### OBJECTIVE
Recast everything from the line containing "Viewport: 2576px width, 1083px" down to the line containing "[x=905, y=1106]", both included, as a JSON list of strings with one string per line and no blank lines. Leave out all other lines of the entries.

Item coordinate data:
----------------------------------------
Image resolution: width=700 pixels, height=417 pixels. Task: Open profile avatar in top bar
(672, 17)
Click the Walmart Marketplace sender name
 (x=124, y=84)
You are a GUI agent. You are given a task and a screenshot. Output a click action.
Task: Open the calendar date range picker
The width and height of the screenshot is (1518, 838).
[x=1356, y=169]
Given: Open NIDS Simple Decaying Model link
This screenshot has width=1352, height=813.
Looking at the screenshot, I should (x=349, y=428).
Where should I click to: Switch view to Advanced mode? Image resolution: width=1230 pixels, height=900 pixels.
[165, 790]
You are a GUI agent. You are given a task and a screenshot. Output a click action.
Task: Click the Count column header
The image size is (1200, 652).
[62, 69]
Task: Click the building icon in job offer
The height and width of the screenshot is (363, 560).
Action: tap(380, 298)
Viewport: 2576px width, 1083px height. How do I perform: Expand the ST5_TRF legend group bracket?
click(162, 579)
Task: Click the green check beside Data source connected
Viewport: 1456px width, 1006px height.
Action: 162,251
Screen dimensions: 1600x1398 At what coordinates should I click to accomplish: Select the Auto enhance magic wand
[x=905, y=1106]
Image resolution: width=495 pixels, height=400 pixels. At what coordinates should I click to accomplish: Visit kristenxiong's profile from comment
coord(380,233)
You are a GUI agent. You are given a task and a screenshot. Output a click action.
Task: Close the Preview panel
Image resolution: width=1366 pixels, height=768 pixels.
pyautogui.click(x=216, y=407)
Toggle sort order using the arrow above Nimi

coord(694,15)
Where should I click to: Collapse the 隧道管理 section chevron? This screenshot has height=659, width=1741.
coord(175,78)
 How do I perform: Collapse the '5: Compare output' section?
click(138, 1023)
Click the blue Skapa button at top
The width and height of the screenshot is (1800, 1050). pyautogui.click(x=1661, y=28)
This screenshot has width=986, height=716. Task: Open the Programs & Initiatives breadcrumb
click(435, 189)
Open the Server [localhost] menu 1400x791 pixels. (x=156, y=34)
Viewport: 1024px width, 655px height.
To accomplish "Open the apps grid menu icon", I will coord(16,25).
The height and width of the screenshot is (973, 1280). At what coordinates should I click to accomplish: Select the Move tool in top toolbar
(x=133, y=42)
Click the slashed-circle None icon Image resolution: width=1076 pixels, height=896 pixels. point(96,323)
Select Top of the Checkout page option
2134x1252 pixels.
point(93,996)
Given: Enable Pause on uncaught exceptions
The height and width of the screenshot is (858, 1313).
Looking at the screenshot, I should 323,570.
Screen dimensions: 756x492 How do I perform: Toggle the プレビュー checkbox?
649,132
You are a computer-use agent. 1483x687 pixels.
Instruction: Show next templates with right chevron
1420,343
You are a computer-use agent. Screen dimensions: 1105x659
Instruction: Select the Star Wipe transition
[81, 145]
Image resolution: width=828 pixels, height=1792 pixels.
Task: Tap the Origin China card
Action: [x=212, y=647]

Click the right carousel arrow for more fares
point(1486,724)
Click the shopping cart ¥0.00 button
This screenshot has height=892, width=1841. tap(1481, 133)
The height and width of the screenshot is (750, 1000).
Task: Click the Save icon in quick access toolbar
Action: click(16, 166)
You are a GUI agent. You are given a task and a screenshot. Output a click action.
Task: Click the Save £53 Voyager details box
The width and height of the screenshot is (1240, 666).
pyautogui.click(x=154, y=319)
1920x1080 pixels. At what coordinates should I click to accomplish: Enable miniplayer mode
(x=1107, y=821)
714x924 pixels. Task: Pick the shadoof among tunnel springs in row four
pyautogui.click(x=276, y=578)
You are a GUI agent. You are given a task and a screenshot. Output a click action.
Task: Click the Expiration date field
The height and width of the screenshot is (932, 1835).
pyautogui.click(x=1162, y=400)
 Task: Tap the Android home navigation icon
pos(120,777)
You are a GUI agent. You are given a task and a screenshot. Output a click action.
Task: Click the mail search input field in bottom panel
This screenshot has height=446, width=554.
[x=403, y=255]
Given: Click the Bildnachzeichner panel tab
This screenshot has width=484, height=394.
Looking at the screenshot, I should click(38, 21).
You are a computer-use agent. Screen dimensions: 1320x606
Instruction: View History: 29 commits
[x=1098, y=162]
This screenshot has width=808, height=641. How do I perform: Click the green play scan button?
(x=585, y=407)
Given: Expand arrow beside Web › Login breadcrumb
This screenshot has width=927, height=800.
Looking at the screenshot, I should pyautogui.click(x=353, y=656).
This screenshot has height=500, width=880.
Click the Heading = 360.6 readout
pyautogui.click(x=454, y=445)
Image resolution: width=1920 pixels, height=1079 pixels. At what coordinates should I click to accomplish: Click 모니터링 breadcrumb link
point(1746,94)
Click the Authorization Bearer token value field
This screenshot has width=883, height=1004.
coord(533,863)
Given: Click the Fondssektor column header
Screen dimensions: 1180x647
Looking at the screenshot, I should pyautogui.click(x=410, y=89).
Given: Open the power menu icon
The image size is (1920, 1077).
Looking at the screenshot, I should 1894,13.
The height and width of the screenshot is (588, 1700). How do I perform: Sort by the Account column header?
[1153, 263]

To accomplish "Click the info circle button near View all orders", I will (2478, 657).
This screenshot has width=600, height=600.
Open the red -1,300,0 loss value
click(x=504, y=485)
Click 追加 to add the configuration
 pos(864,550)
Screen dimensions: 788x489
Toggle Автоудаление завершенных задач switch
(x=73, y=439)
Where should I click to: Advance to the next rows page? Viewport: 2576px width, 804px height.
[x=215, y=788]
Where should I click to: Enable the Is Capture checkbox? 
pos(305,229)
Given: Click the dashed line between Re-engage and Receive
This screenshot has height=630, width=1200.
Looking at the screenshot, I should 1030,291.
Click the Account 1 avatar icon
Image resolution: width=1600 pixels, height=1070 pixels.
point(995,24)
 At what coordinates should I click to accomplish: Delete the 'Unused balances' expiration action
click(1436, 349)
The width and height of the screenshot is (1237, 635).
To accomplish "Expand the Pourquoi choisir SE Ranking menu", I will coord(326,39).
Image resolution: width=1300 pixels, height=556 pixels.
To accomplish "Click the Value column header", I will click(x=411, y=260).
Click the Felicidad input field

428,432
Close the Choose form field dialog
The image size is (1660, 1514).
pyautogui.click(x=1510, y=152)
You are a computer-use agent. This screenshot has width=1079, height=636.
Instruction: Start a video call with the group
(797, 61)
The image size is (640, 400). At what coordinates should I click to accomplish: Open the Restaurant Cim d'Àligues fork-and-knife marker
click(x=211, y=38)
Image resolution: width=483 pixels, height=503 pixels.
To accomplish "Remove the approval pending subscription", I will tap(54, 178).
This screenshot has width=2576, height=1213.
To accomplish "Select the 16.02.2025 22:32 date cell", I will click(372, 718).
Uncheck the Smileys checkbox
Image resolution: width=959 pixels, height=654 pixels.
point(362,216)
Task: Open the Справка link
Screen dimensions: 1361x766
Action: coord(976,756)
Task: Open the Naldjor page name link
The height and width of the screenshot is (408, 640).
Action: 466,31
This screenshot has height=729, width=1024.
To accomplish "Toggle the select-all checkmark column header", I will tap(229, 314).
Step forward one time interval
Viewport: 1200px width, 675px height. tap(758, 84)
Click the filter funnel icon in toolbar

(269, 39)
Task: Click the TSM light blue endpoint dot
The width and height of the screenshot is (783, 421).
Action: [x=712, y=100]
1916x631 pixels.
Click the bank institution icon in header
----------------------------------------
### FULL RESPONSE
[
  "Viewport: 2576px width, 1083px height. How do I perform: Expand the ST5_TRF legend group bracket?",
  "click(162, 579)",
  "Task: Click the green check beside Data source connected",
  "Viewport: 1456px width, 1006px height.",
  "Action: 162,251",
  "Screen dimensions: 1600x1398 At what coordinates should I click to accomplish: Select the Auto enhance magic wand",
  "[x=905, y=1106]"
]